Reproduce the records below exactly, but only between the lines holding "Open the @Osinttechnical handle link" and "Given: Toggle the Apply voice changer switch", inclusive.

*** Opening DATA PROVIDED ***

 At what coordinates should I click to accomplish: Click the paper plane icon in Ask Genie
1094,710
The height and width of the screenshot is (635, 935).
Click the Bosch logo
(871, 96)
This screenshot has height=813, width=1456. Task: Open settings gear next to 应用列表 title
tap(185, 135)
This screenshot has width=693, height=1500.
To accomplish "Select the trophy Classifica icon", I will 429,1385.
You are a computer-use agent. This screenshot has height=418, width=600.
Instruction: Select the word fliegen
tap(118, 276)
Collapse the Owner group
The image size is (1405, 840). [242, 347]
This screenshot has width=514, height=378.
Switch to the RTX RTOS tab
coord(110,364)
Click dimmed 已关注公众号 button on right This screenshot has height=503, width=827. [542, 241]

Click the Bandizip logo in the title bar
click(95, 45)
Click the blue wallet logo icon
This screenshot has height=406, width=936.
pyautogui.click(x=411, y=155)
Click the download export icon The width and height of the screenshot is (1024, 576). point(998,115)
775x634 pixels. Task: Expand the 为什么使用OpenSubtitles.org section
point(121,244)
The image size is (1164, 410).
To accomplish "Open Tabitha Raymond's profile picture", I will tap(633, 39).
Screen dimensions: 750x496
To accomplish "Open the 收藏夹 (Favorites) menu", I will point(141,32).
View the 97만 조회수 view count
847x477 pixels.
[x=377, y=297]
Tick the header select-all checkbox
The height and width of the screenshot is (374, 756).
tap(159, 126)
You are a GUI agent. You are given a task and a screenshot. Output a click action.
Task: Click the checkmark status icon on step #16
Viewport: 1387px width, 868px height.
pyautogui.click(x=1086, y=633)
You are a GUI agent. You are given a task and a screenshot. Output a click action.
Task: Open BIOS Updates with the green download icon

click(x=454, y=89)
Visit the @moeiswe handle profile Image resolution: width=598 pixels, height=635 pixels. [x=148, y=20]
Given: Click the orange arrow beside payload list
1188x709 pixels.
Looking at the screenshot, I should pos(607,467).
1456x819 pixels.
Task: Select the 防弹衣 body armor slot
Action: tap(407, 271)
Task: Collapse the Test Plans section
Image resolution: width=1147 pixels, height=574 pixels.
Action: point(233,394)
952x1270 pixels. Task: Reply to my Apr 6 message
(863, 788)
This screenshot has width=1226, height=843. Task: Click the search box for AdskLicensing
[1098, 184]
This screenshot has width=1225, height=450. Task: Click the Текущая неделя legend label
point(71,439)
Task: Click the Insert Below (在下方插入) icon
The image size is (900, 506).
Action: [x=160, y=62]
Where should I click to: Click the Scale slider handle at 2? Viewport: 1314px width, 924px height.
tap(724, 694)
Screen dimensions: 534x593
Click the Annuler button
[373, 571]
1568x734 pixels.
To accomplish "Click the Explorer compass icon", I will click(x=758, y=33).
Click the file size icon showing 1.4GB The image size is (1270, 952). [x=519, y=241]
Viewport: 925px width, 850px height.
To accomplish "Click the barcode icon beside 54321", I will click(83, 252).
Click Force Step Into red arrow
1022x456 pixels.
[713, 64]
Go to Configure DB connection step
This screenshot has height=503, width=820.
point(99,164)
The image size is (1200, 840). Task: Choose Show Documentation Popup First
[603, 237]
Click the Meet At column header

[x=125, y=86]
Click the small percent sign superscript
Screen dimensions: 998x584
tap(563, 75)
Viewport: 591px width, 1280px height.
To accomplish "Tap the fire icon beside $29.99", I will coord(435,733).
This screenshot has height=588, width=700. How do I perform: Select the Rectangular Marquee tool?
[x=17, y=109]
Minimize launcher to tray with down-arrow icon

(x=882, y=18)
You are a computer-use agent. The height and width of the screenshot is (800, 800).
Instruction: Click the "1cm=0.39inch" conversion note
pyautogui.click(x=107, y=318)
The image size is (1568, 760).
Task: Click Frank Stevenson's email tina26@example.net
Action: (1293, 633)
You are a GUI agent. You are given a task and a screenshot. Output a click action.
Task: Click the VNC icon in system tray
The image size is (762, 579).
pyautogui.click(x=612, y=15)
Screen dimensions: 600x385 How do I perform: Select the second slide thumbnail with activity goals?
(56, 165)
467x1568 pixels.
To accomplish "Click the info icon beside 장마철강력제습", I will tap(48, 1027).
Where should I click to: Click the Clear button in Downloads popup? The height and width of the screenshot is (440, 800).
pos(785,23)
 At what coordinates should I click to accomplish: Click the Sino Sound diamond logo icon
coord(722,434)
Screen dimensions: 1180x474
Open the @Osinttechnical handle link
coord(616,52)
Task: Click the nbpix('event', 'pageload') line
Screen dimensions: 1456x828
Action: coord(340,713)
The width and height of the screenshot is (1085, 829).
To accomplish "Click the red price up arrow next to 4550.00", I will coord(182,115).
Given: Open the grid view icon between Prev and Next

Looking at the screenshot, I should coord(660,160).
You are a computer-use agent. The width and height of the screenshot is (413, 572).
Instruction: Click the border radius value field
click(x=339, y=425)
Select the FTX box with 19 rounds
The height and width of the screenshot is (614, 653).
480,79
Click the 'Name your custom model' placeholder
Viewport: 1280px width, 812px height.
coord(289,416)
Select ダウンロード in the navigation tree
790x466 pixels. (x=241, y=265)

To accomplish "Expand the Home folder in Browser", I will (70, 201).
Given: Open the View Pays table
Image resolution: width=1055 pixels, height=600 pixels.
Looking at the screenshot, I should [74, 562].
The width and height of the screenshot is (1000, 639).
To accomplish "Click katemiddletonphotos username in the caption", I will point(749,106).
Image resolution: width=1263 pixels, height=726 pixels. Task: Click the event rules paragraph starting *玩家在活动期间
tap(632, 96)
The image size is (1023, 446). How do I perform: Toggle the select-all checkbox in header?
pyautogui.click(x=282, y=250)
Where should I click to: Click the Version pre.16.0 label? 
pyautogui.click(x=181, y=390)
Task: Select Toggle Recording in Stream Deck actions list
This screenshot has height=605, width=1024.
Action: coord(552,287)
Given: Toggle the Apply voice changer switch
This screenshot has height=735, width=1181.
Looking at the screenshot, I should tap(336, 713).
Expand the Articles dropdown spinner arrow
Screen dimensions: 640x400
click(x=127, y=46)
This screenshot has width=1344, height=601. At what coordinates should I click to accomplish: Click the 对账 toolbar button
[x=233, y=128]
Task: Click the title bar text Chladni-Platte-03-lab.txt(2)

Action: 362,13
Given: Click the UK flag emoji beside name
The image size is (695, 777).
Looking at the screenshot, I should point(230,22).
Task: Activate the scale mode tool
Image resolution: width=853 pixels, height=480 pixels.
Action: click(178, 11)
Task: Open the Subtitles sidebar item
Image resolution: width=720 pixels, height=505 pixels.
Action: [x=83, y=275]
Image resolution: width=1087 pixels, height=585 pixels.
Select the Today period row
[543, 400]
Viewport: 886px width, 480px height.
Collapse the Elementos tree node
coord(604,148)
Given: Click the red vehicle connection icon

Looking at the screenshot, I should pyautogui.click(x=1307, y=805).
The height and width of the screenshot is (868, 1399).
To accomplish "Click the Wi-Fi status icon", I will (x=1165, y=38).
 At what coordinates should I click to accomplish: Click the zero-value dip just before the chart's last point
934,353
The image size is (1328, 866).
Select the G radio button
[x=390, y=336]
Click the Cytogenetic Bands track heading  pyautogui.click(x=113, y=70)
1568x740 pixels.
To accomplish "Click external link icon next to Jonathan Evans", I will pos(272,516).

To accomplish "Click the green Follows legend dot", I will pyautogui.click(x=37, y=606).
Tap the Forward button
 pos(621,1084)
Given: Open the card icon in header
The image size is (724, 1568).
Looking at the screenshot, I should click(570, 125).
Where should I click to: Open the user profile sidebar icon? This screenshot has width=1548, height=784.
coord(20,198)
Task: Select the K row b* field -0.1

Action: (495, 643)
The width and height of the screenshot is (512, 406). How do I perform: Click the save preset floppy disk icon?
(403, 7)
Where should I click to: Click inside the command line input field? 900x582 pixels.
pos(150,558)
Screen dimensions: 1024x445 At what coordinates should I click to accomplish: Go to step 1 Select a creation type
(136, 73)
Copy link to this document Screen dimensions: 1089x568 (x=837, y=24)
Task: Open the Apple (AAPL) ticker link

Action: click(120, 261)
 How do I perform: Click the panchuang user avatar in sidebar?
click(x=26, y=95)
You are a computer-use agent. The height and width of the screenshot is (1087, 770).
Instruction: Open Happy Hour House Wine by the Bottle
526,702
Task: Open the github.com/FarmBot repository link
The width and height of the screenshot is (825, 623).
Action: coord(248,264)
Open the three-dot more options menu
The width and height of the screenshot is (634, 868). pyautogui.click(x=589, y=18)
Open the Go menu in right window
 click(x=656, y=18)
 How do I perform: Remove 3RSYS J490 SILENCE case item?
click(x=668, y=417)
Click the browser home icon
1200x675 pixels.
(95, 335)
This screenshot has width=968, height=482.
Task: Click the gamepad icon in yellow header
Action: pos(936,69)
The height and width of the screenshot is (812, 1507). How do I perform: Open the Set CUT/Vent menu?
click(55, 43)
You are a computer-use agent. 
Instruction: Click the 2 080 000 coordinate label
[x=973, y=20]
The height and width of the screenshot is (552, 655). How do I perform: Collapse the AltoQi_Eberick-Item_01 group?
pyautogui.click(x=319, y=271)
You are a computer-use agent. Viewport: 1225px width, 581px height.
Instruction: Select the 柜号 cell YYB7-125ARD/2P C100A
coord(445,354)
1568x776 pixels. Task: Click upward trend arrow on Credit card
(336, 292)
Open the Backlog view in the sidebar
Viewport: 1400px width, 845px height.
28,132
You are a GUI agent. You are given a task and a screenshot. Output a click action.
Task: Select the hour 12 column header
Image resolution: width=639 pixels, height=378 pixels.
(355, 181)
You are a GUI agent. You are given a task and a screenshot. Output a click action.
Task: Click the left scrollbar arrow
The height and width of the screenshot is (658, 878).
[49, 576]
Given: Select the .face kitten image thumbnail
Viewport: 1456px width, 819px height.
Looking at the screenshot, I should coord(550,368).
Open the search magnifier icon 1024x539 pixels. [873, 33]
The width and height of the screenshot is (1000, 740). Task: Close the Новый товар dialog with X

*** Closing DATA PROVIDED ***

## OUTPUT FOR THIS TASK
Open the @Osinttechnical handle link
coord(616,52)
Task: Click the nbpix('event', 'pageload') line
Screen dimensions: 1456x828
Action: coord(340,713)
The width and height of the screenshot is (1085, 829).
To accomplish "Click the red price up arrow next to 4550.00", I will coord(182,115).
Given: Open the grid view icon between Prev and Next

Looking at the screenshot, I should coord(660,160).
You are a computer-use agent. The width and height of the screenshot is (413, 572).
Instruction: Click the border radius value field
click(x=339, y=425)
Select the FTX box with 19 rounds
The height and width of the screenshot is (614, 653).
480,79
Click the 'Name your custom model' placeholder
Viewport: 1280px width, 812px height.
coord(289,416)
Select ダウンロード in the navigation tree
790x466 pixels. (x=241, y=265)

To accomplish "Expand the Home folder in Browser", I will (70, 201).
Given: Open the View Pays table
Image resolution: width=1055 pixels, height=600 pixels.
Looking at the screenshot, I should [74, 562].
The width and height of the screenshot is (1000, 639).
To accomplish "Click katemiddletonphotos username in the caption", I will point(749,106).
Image resolution: width=1263 pixels, height=726 pixels. Task: Click the event rules paragraph starting *玩家在活动期间
tap(632, 96)
The image size is (1023, 446). How do I perform: Toggle the select-all checkbox in header?
pyautogui.click(x=282, y=250)
Where should I click to: Click the Version pre.16.0 label? 
pyautogui.click(x=181, y=390)
Task: Select Toggle Recording in Stream Deck actions list
This screenshot has height=605, width=1024.
Action: coord(552,287)
Given: Toggle the Apply voice changer switch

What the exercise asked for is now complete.